**DIRECTIONS:**
• A. According to the article on Maine's school sports lawsuit, in which court did the MHRC file its lawsuit?
• B. Pick up the article on Maine's school sports lawsuit after its final sentence and carry it forward.

**TEXT UNDER STUDY:**
──────
That order sparked a legal battle between Maine and the federal government over the state’s liberal transgender policies and left school districts to choose between following federal law or adhering to the Maine Human Rights Act (MHRA), which establishes self-selected gender identity as a protected class.
In the months following President Trump’s order, a few intrepid school boards have slowly voted to alter their policies to bar males from girls’ sports. Until Monday, no districts faced any repercussions from the state for voting to comply with federal law, emboldening more school boards to take action.
According to the Bangor Daily News, which first reported on the legal action, the MHRC filed its lawsuit in the Kennebec County Superior Court.
According to the Bangor newspaper, which reviewed the filing, the MHRC claims the policies “create a hostile educational environment for gender-nonconforming students in each of their respective public school districts and throughout the state of Maine.”
The suit reportedly requests a judge to rule that the districts are violating state law established under the MHRA and asks the judge to require them to reinstate their pro-transgender policies.
Instead of taking action in response to a complaint, which is how the MHRC typically operates, the organization went straight to court.
“Complaints filed at the Commission are confidential while they are pending, and a case might be pending here for up to two years. That wouldn’t address the rights of trans and gender non-conforming students to participate fully in their school lives today,” said MHRC executive director Kit Thomson Crossman in a statement.
──────
**RAW DATA:**
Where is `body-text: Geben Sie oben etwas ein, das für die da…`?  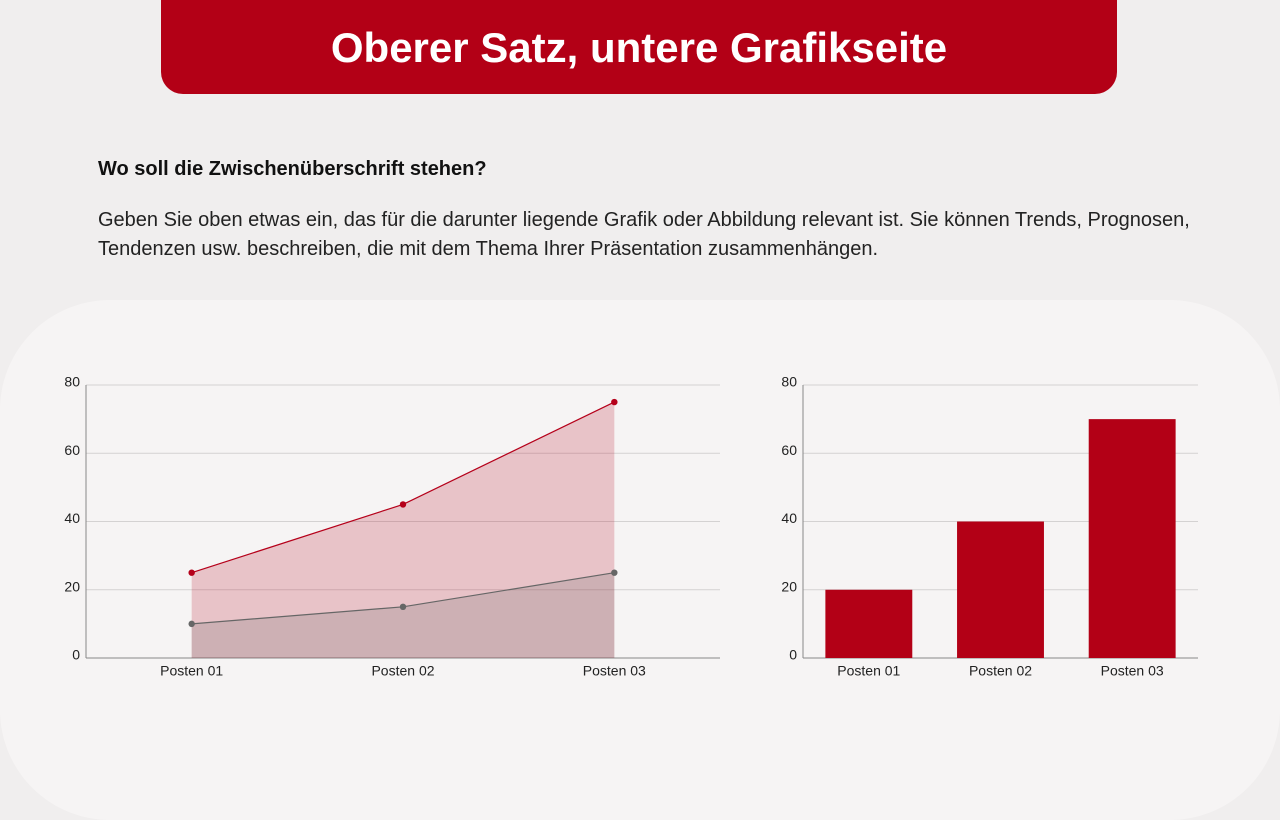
──────
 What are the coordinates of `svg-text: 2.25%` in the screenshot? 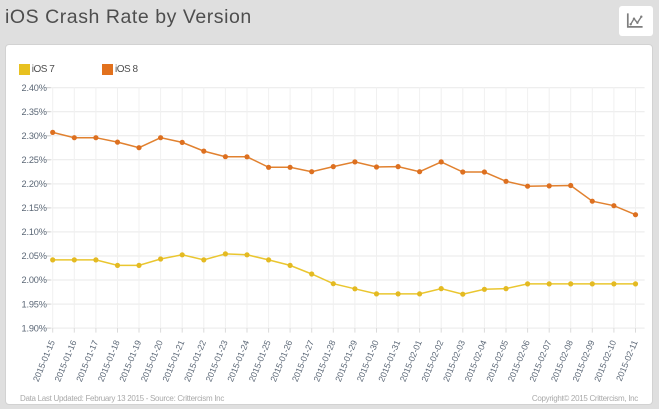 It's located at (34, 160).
──────
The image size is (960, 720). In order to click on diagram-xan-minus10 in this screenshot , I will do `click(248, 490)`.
──────
**ANSWERS IN ORDER:**
• A. The Kennebec County Superior Court.

• B.
The lawsuit comes after the MHRC previously said in August that, at that time, the commission had no plans to take action against the district’s decision to rescind its permissive transgender policies.
The MHRC did not target all the districts across the state that have voted to accept the federal Title IX interpretation. For example, MSAD 14’s board in Danforth voted unanimously in September to repeal their “Transgender and Gender Expansive Students” policy and adopt a policy acknowledging only two genders.
It is not clear why the lawsuit did not include all the districts to rescind their transgender policies.
The MHRC lawsuit is likely to make school boards more wary when considering whether to adopt the federal Title IX guidelines.
The Maine Wire reached out to all five school districts targeted in the lawsuit, asking how they intend to respond and whether they are revisiting their policies.
Only RSU 73 School Board Chairwoman Shari Ouellette issued a formal response, saying that the district has no comment at this time.